I often wonder what Jon would be saying if he could see me. I like to think he can see me and that he's with me. I'm just not really sure how it all works. Sometimes it makes me sad when I look around and realize just how different things are... just how much my life and everything about it has changed. Simply put, how much I've changed. Sometimes it feels like I'm watching myself. There are moments when I feel like if I were still the person I was a year or two ago, I might be acting very differently. Typed words come easily, but actually talking and opening up seems so difficult. And if you know me at all, you know that I'm a very open person. I guess since losing Jon, it feels like a difficult task to open up my heart, to say words aloud. When I do, I'm often overwhelmed by how many emotions flow. Maybe it's easier to just stay closed up a bit. I feel like I have trust issues... I don't really see why. I mean, Jon himself never betrayed my trust. If anything, he exceeded any expectations I ever had about relationships. But I can't help but feel a little betrayed. By life. By the way things turned out. Maybe on some level, even by Jon. He promised he would never leave me. I know that promise was forced out of him after much pressure, and it was made with both of us knowing it was un-promisable, but it still feels like betrayal nonetheless. It is unbelievably hard for me to let people in who were not around before... people who don't know that part of my life... that part of me. I feel like what I've been through has shaped me so much as a person. So profoundly in fact, that I don't think anyone can understand who I am without knowing who I was.
I do feel Jon around me, just not in the ways people might expect.

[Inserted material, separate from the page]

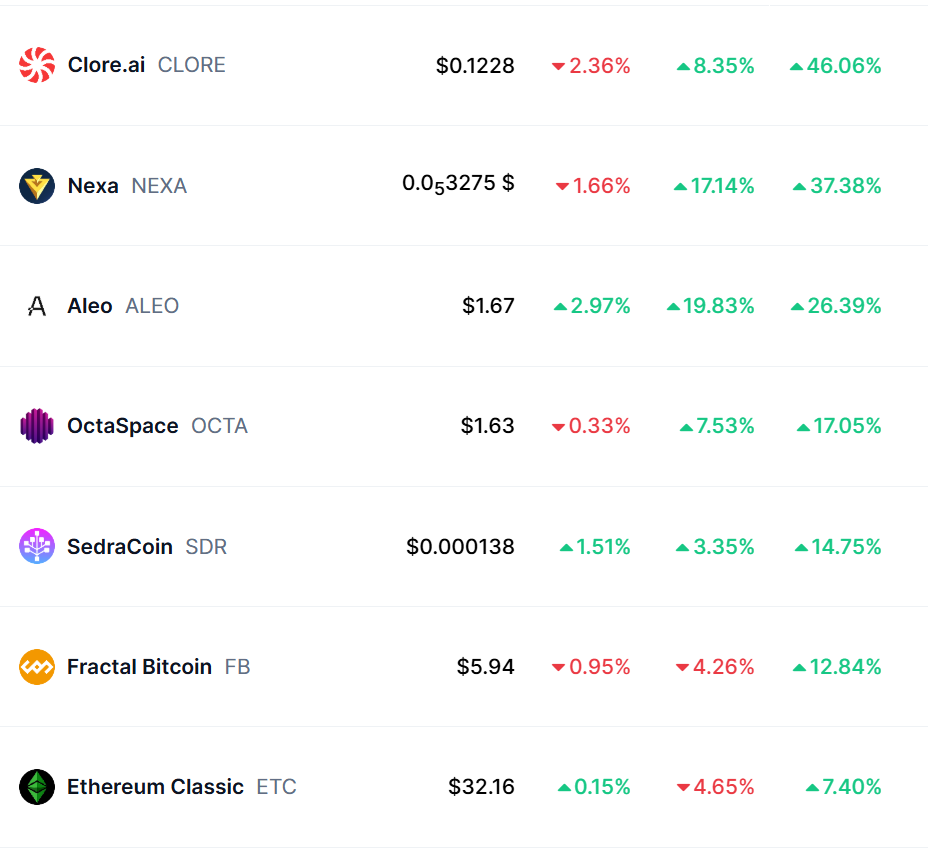Click the CLORE ticker symbol

click(x=192, y=65)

As much as I could never have been prepared for losing Jon, he did make some fundamental truths known to me before he died. He made it absolutely clear that I was loved, that he was proud of me, grateful for me, and that above ALL else, he wanted me to be happy. I feel lucky to know such basic yet significant things, without a shadow of a doubt. How many people can say that? All of the emotions I feel on a daily basis, all the sadness, the questions, the anger -- I NEVER doubt how Jon felt about me and what he'd want for me in this life. In fact, sometimes I can almost hear his voice in my head. We were so connected, I like to think I know what his reaction would be to most things. And although he is gone, I still feel so protective of him. When something happens that I KNOW would piss him off, I have to stop myself from fighting in his place.
Mostly I feel him around me when I'm happy. I can't shake the feeling that if he is watching me, he is most happy when I am really laughing -- the kind of laugh that makes your stomach hurt. There is a moment mid-laugh when I can almost feel his eyes on me, and see his face with a huge smile -- smiling because I'm smiling. When someone is being sweet to me, or a good friend, I can feel Jon's satisfaction. He would want me to be all of the things I was with him -- happy, loved, protected.
Watching Almost 6'6" perform is another instance when I can literally feel Jon's smile... the pride he would feel in watching them keep doing their thing. There is nothing he would want more. And I can't help but feel that he loves having his two favorite things -- music and love -- intertwined.
I don't always feel positive. The anger sets in when I think about all that Jon COULD have done if given the chance. It makes me sad that he won't write anymore songs, that he won't get to perform again. I KNOW he should be up on that stage. He SHOULD be next to me right now. Those things will never change. Knowing and feeling so many positive things, as I do, still doesn't make it suck any less, or make it any more fair. Knowing how much he loved me doesn't make it any easier that he won't get to be around to love me any longer... at least not in the way he wanted to.
But I look at all the amazing gifts he gave me. Some of them people, most are virtues, and a knowledge of true love.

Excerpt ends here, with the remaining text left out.